- _Task requirements_: Keep to one stretch of the data below, the lines from the one with "Given: Select the" up to and including the one with "1568x627 pixels.", and return that stretch exactly.

──────── Source material

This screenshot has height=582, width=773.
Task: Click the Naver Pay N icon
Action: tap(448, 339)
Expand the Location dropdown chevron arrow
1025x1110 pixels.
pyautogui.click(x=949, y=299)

────────────────
──────── Source material

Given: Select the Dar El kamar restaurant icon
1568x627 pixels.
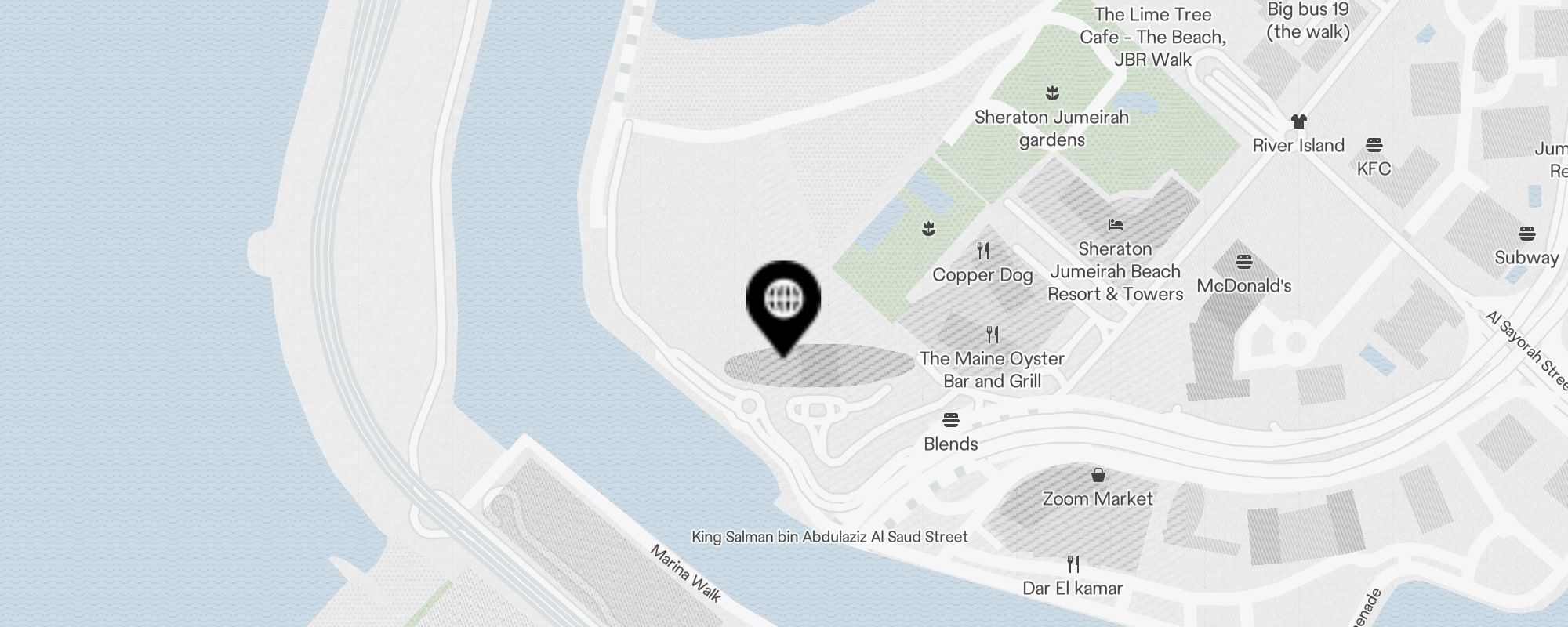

────────────────

- _Your response_:
Given: Select the Dar El kamar restaurant icon
1568x627 pixels.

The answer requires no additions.